Prosecutors already proved Mann strangled his mother, Frances M. Mann, 53, with a clothesline and shot his father, Philip J. Mann Sr., 59, with a .22 caliber rifle after beating him to death with a flashlight Sept. 30, 2011.
Convicted murderer Louis Mann took the stand Friday in an attempt to convince a jury to spare his life.
He drained his parents' bank account of $1,400 and spent it on drugs, a prostitute and motel rooms before he was arrested within two days and confessed to the murders.
The defendant said the last two years have been the longest period of time he has been sober since he was 16 years old.
''A lot of people might get up here and manufacture feelings. I'm speaking from the heart,'' he said. ''I tend to hide my emotions.''
He told jurors he would respect any decision they decide whether it is death or life in prison without parole.
''I'm never going to be free. I'll be in a cell 23 hours a day until I get executed,'' he said.
Mann also said he's not a ''holy roller'' but he reads the Bible everyday and inmates have started looking up to him since he's started leading Bible studies in the jail.

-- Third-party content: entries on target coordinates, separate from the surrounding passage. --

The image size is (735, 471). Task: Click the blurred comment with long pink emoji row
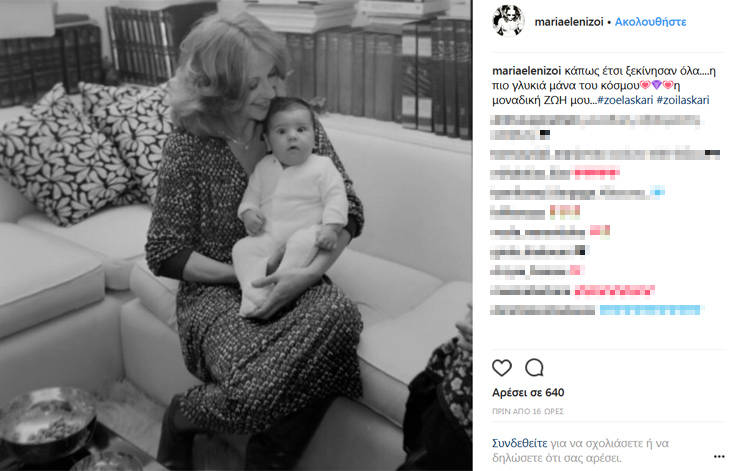tap(572, 291)
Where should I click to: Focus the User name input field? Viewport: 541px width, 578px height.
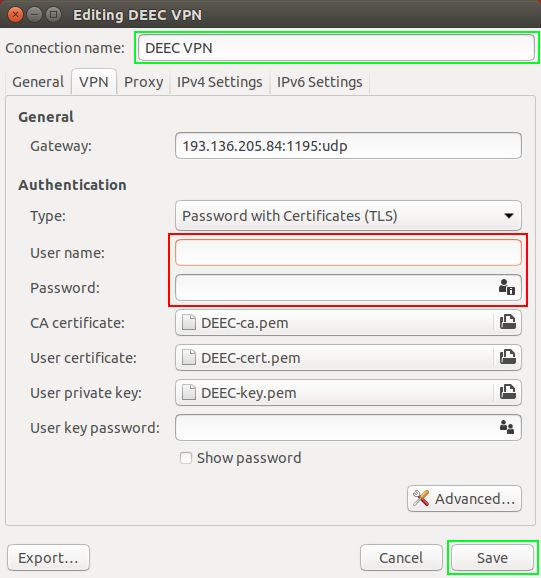tap(348, 253)
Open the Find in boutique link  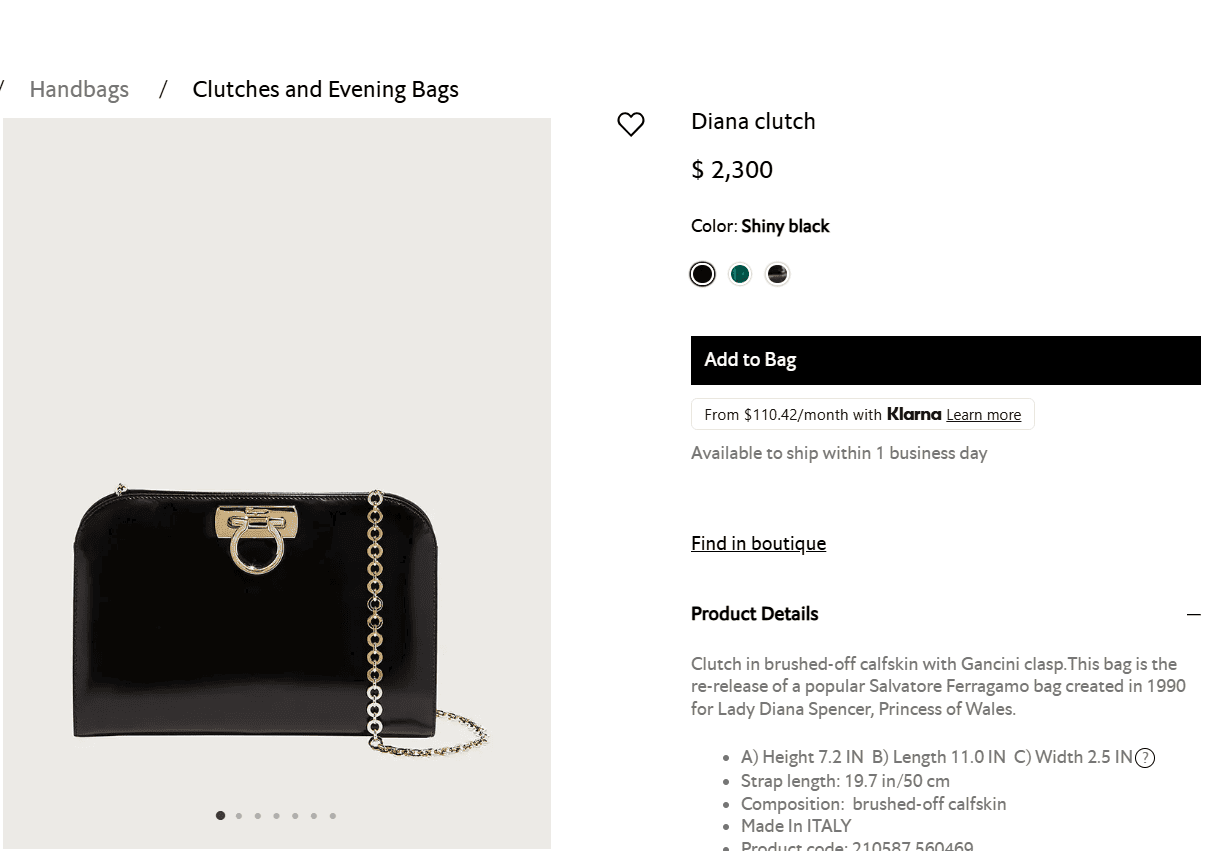point(758,543)
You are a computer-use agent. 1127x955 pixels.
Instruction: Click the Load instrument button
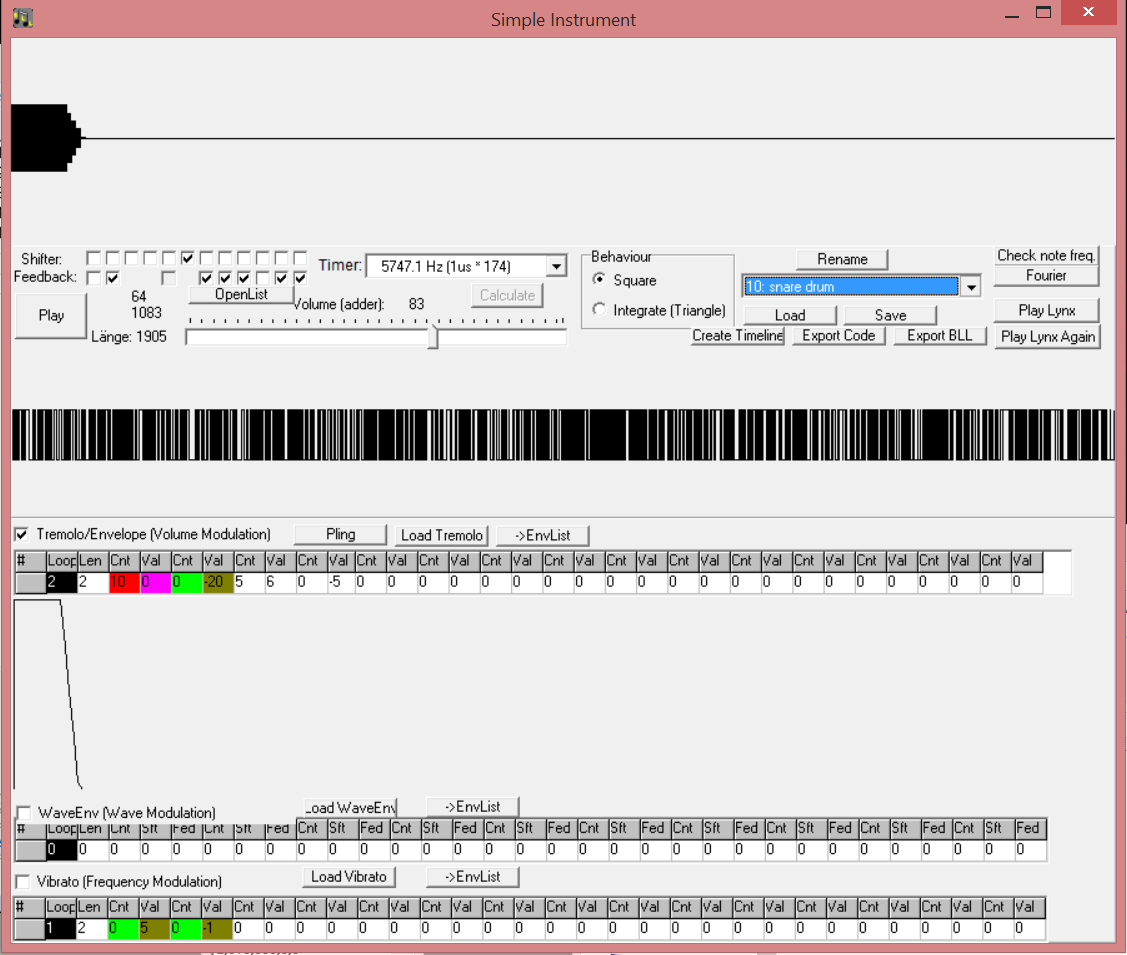[789, 315]
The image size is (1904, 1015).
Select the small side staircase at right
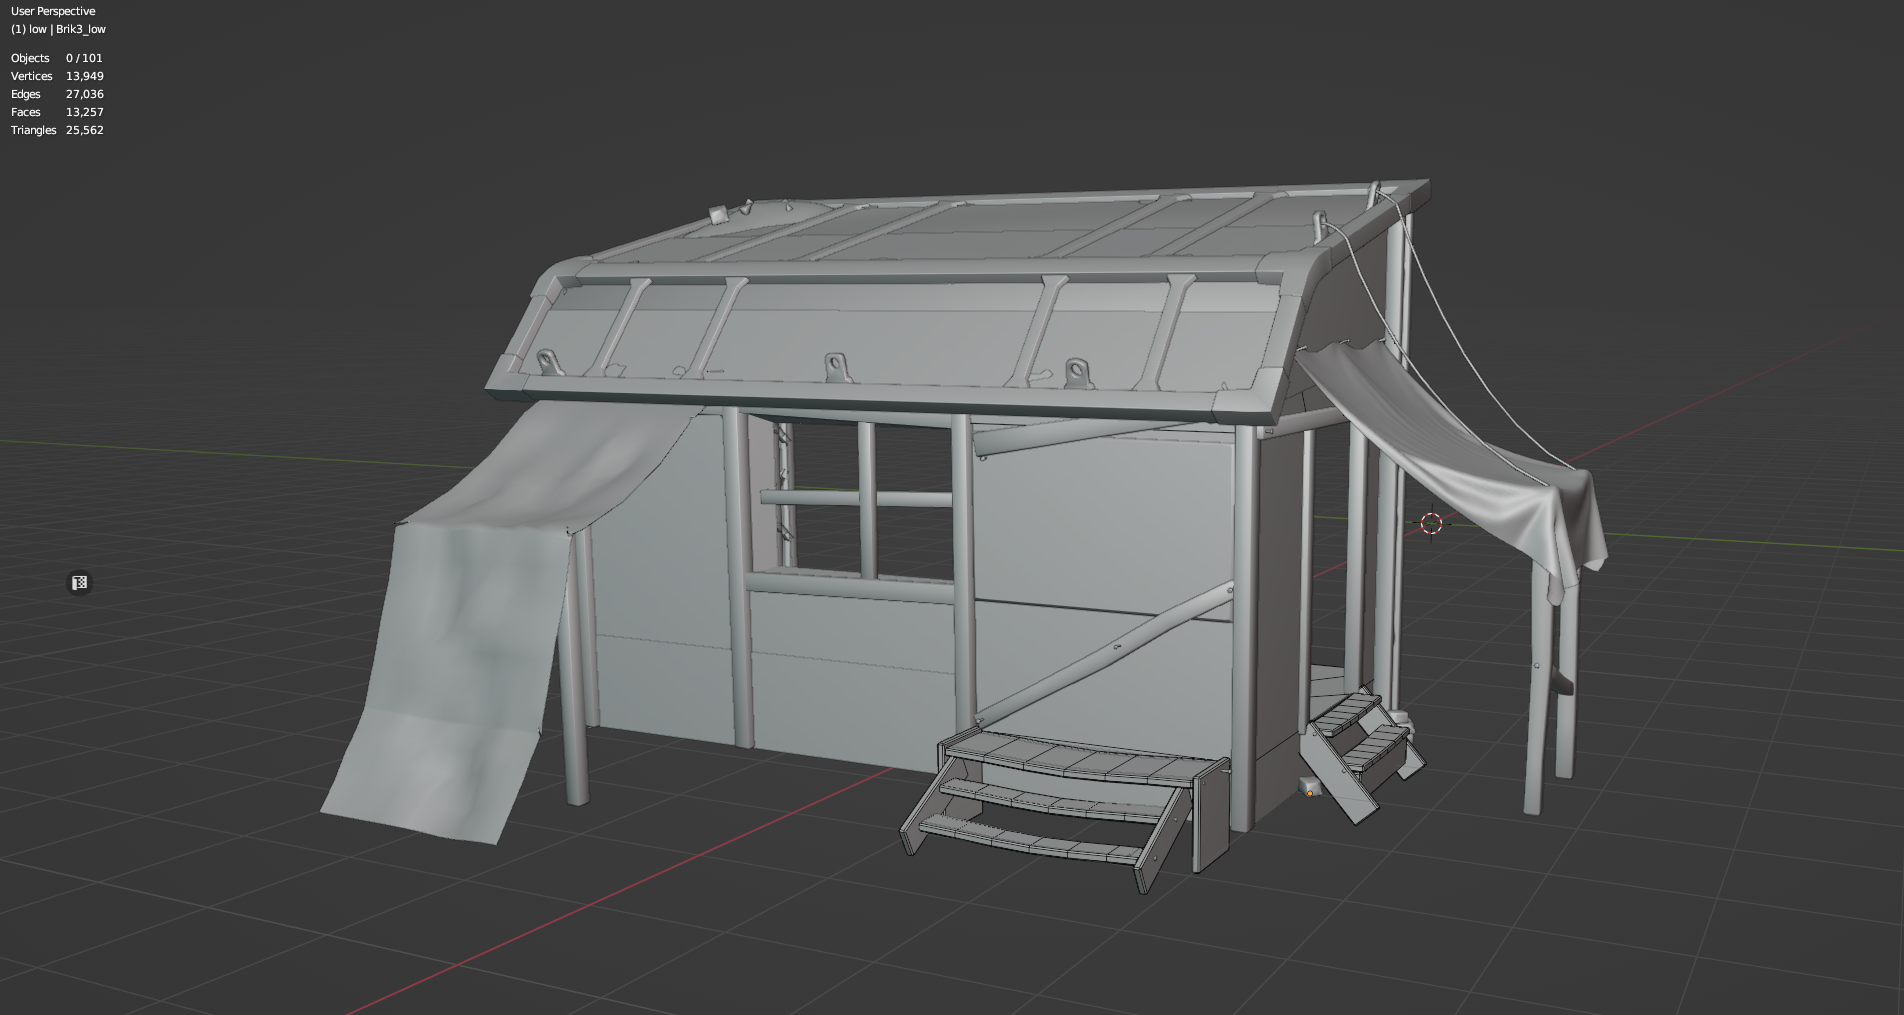pos(1355,745)
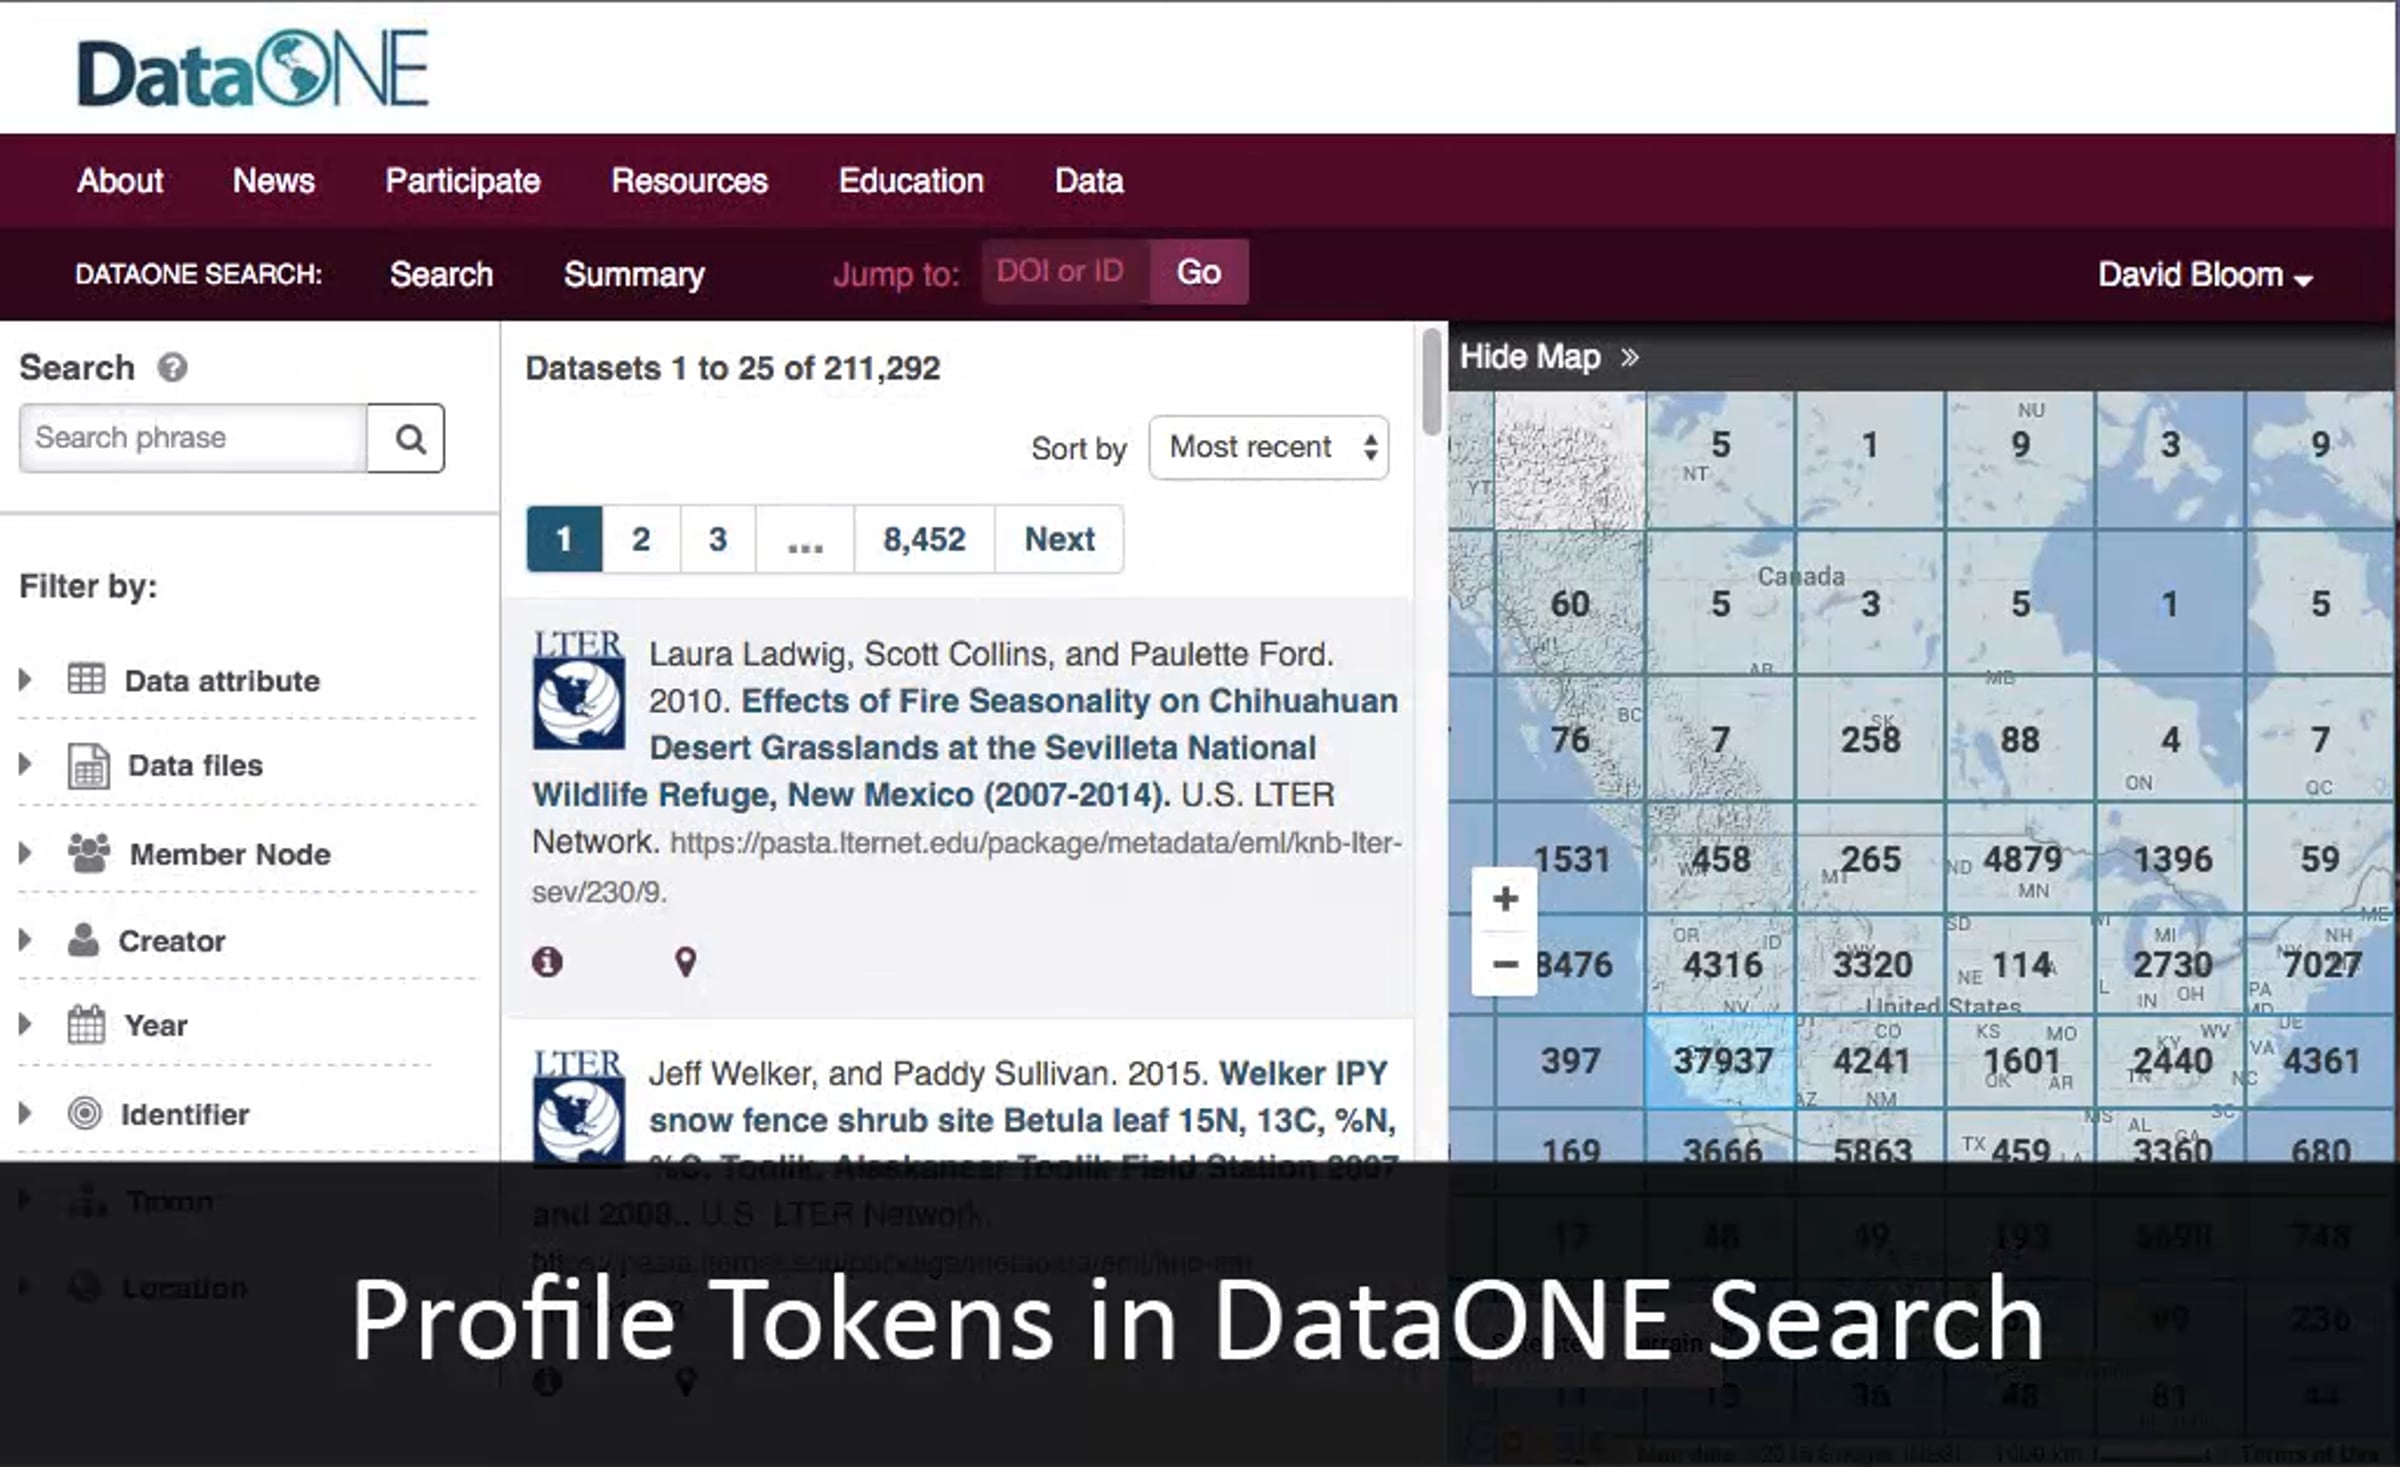Image resolution: width=2400 pixels, height=1467 pixels.
Task: Open the Summary tab
Action: click(x=633, y=275)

Mann's new mission as a jailhouse preacher was reinforced by Trumbull County Jail Chaplain John Russell who also testified Friday.
''Inmates believe Louis more than they believe me,'' Russell said. ''He's taken up a leadership role in the jail.''
''He's got a powerful story to tell. They listen. His story is compelling,'' he said.
''Louis is very remorseful, prays about it all the time. He's completely repented in a religious and a social sense,'' Russell said. ''He told me how he'll never see the outside of prison walls again. Never drive a car. Never eat the foods he wants and never hold his 12-year-old daughter in his arms.''
On Thursday, Mann's attorneys put Dr. Howard Fradkin, a renowned expert on male survivors of sexual abuse, and Dr. Bob Stinson, a forensic psychologist, on the stand in hopes of convincing jurors to spare Mann's life.
Rebuttal testimony included Philip Mann Jr., Louis Mann's half-brother.
The 39-year-old Geauga County man said he was aware of Mann's brushes with the law and that his father and step mother had to keep their prescription drugs in a locked bank bag so Louis wouldn't steal them.
He said when he was young he and Louis often bathed together, but never with their father as Louis claimed was how his father molested him.
The jury of eight men and four women will return Monday morning to the courtroom of Trumbull County Common Pleas Court Judge W. Wyatt McKay to hear closing arguments. They will decide whether to recommend that Mann receive the death penalty, life in prison without parole or parole possibility after 25 to 30 years.
McKay reminded the group to bring an overnight bag in case they are sequestered. However, the judge told them they may be deliberating into the evening hours if need be.